MATERIAL SHOWN:

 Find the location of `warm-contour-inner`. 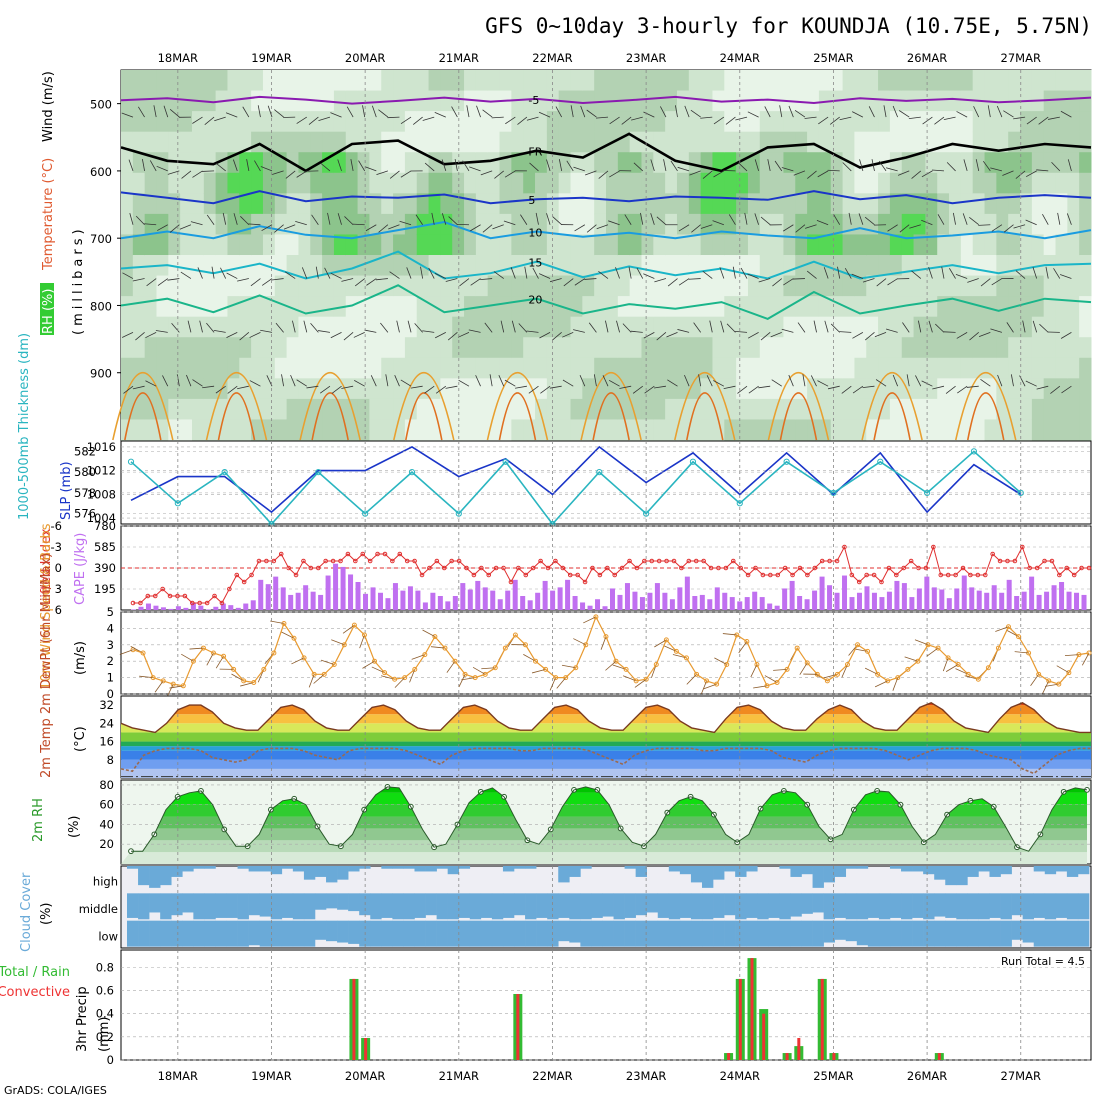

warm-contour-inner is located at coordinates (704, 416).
==
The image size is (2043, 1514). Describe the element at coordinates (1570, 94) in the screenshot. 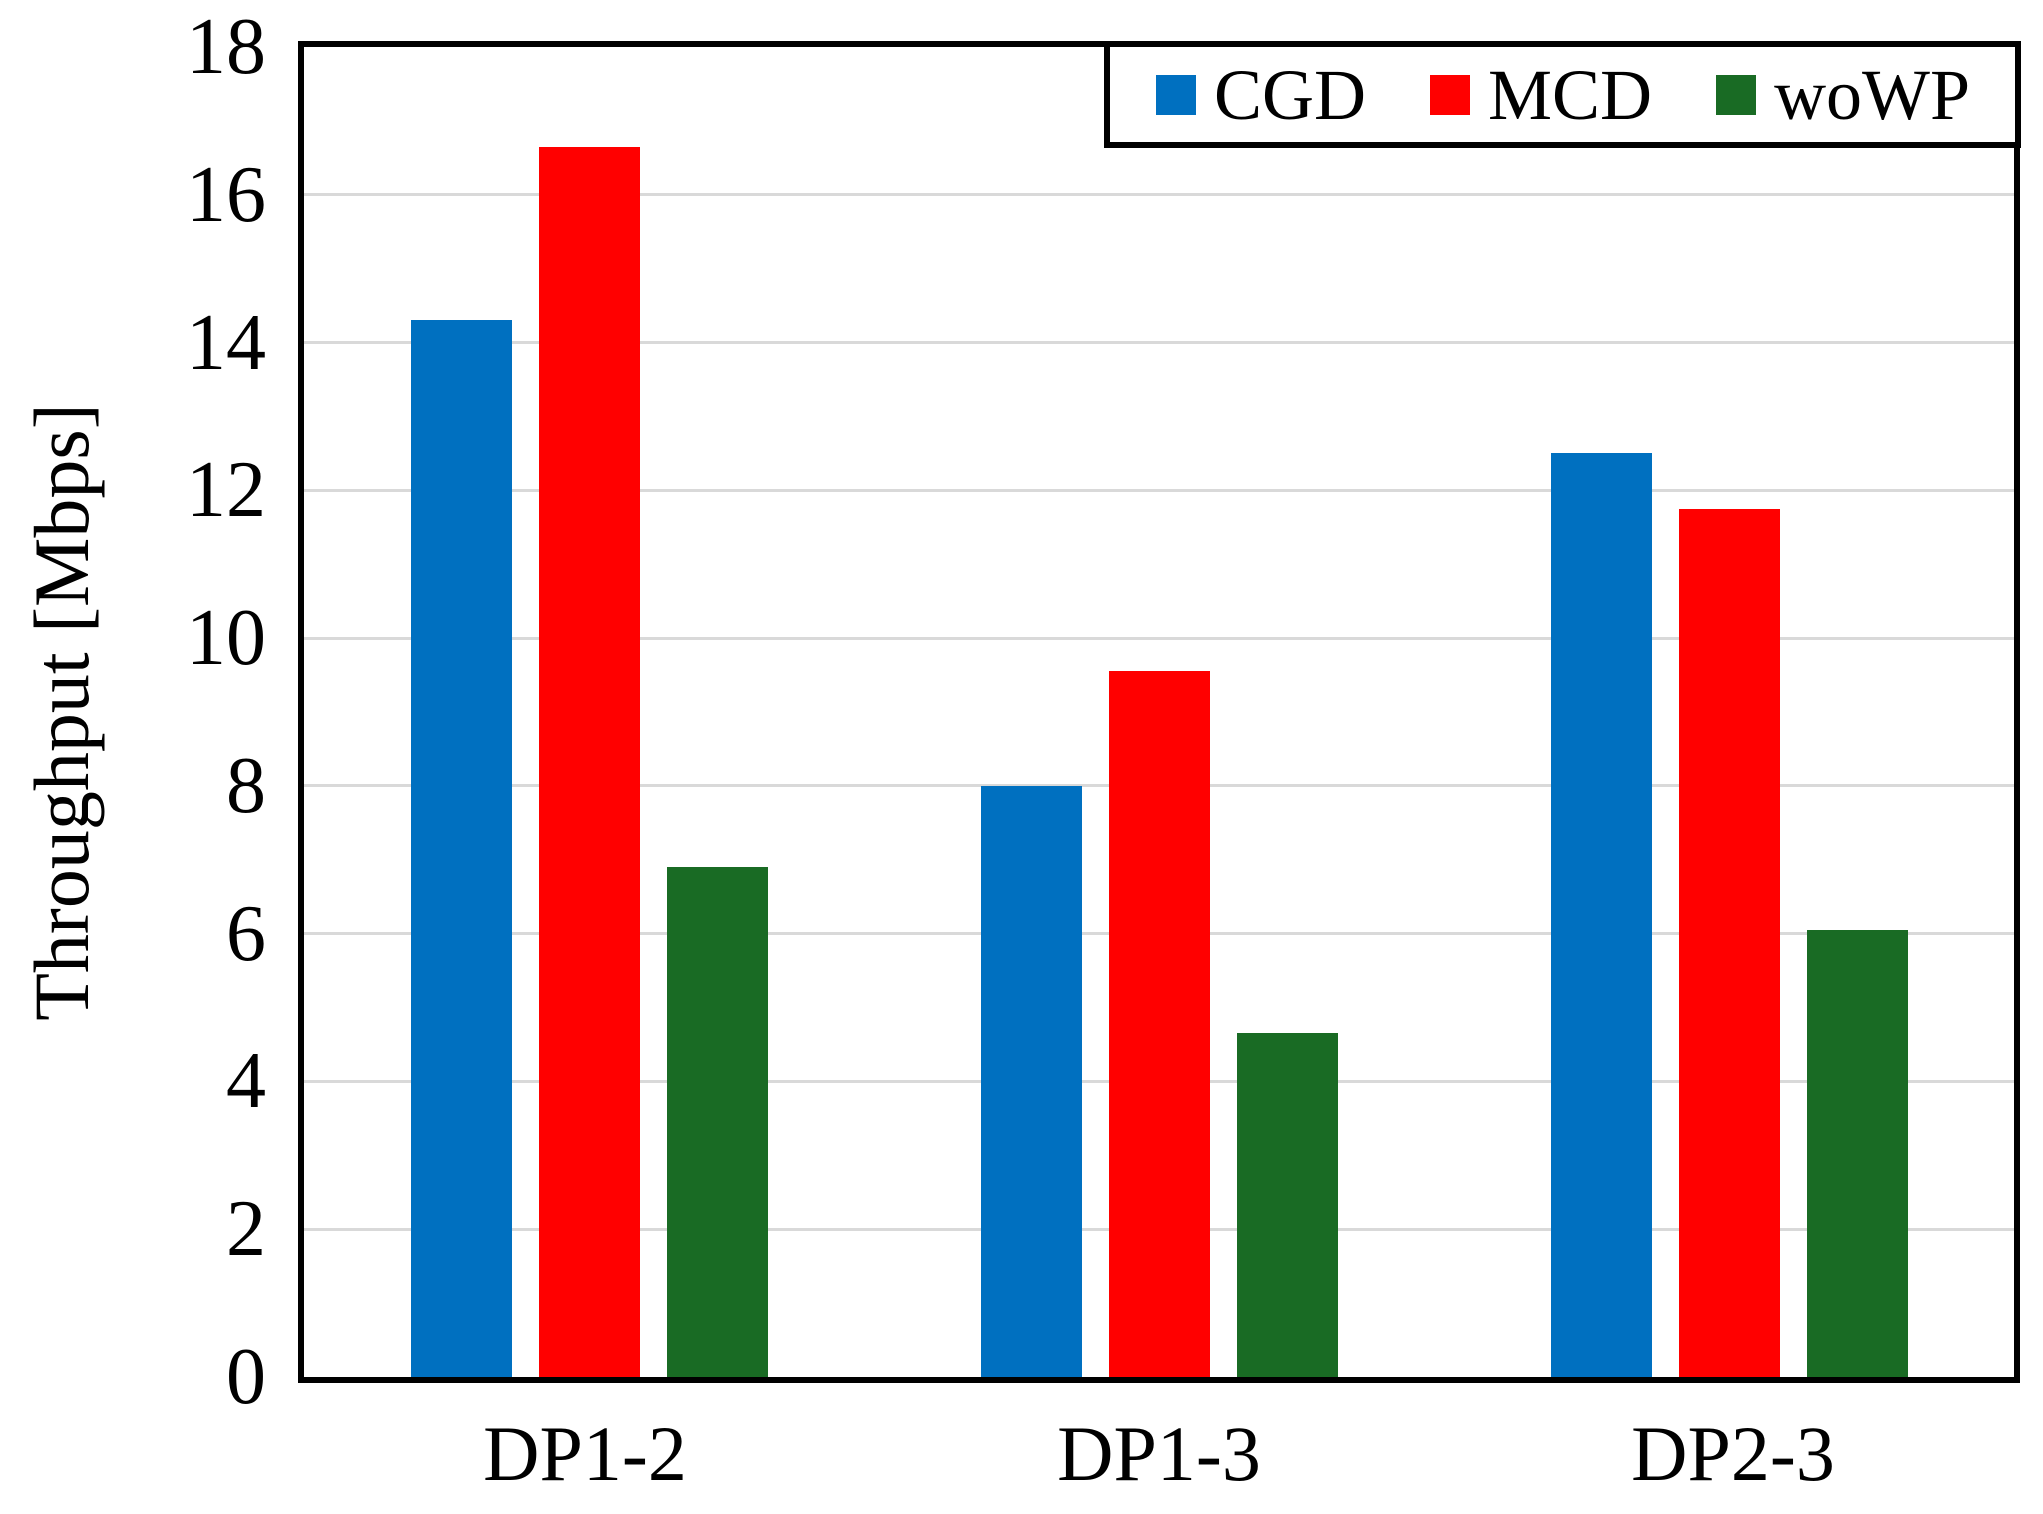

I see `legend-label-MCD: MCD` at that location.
--
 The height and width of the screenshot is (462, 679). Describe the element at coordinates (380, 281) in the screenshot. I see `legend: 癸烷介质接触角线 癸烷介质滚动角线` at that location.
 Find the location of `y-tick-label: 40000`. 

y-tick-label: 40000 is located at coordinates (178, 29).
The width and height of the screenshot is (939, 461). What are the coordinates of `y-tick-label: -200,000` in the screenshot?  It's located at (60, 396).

WORK REQUIRED: Copy out the rows from the line with "The height and" to the line with "The width and".

OUTPUT BELOW:
 The height and width of the screenshot is (462, 679). Describe the element at coordinates (380, 281) in the screenshot. I see `legend: 癸烷介质接触角线 癸烷介质滚动角线` at that location.
 Find the location of `y-tick-label: 40000`. 

y-tick-label: 40000 is located at coordinates (178, 29).
The width and height of the screenshot is (939, 461). What are the coordinates of `y-tick-label: -200,000` in the screenshot?  It's located at (60, 396).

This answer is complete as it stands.